Third, saving on the wage bill by means of mechanisation and higher workload is a time-tested strategy of the capitalist class. Today it is being used with unpredented vengeance, not sparing the so-called “white-collar workers” and those in the safest jobs. The reduced purchasing power of vast sections of the population leads to further shrinkage of the market, calling for further downsizing. So the vicious cycle goes on, stagnation leads to recession.
Fourth, transferring the burden of crisis from the centre of world capitalism to the peripheries under the grand name of globalization – with the WTO as the flagship leading the G7 offensive against the third world – is a technique we are discussing (and protesting) everywhere nowadays. So I need not go into details. I would only draw your attention to the fact that the slow but sure ruin of industry and agriculture in much of the third world is severely undermining an important mainstay of imperialism: the export of capital from advanced capitalist countries. Once again, the short term ‘solution’ only aggravates the problem in the long run.
Can’t there be better, more farsighted solutions, then? Well, there is no dearth of good ideas. In connection with the problem just mentioned, for example, George Soros wrote in 1998:
“The most urgent need is to arrest the reverse flow of capital. That would ensure the continued allegiance of the periphery to the global capitalist system, which would in turn reassure the financial markets at the centre and moderate the ensuing recession…”7
Nobody took this piece of good advice – like many others scattered in his The Crisis of Global Capitalism – seriously. Our Amartya Sen, hailed as “the conscience of the economic profession”, also laboured much to give a welfare tinge to late capitalism. For his noble ideas he got the Nobel belatedly, but there is no change in the ground rules of the game. Blind forces of the world market or “market fundamentalism” and the unruly TNCs reign supreme, creating a situation which prompts Soros to exclaim that the global capitalist system is “coming apart at the seams”.
Even this cursory survey of imperialism’s post-war trajectory reveals that it is indeed the decaying last stage of capitalism, but within that we can discern different phases. One such was the very extraordinary phase (circa 1948-73) of comparatively long-drawn, overall expansion in the front-ranking capitalist countries and to a lesser extent on the world scale, a phase of “general prosperity” in the words of Marx.8 This illustrates the tremendous resilience of capitalism, and we Marxists should have no difficulty in recognising that. But can it resurrect that exceptional ‘golden’ period? As we have seen, that phase was a product of peculiar eco-political conditions, and cannot be recreated simply by recourse to the “intelligent policies” of those days. The choice between New Deal and Reagonomics, between welfare statism and neo-liberalism, is decided primarily by the specific material requirements of the bourgeoisie in a particular period – by the immediate class interests of the dominant bourgeoisie – and not by good or bad wishes of statesmen.

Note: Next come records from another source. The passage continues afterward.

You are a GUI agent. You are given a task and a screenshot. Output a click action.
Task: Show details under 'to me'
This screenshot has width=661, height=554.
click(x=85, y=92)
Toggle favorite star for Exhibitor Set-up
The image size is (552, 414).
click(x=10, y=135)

Well then, cannot the spectacular achievements in science and technology help imperialism out of the crisis? Over the last 10-12 year we have experienced, both in America and India, the limits and the shocks involved in IT-led, ‘new economy’ – based growth, which essentially meant windfall profits for a few and ruin for many. We have seen enormous enhancement of agricultural productivity, but has that solved the problems of farmers in France or the Philippines or India? With overproduction (read underconsumption) and excess capacity affecting almost all sectors from cars and computers to farm products and telecommunications, no end to the persistent crisis is in sight. Yes, modern technology does have the potential of bringing about unprecedented prosperity and peace for the entire world population; but that potential can only be actualized by liberating science from the prison of greedy corporate sponsors.
The only possibility – a very abstract theoretical possibility, if we were to look for one – of world capitalism partly and temporarily rejuvenating itself would thus rest on some kind of a re-enactment of the Great Depression – World War II scenario. But anything even remotely comparable to that would entail the very real risk of the global chain of imperialism snapping once again at its weakest link, as happened after both the world wars. Moreover, even a big conflagration short of a world war but involving some of the major powers may mean not just MAD (mutually assured destruction of two nuclear powers) but globally assured extinction of the humankind.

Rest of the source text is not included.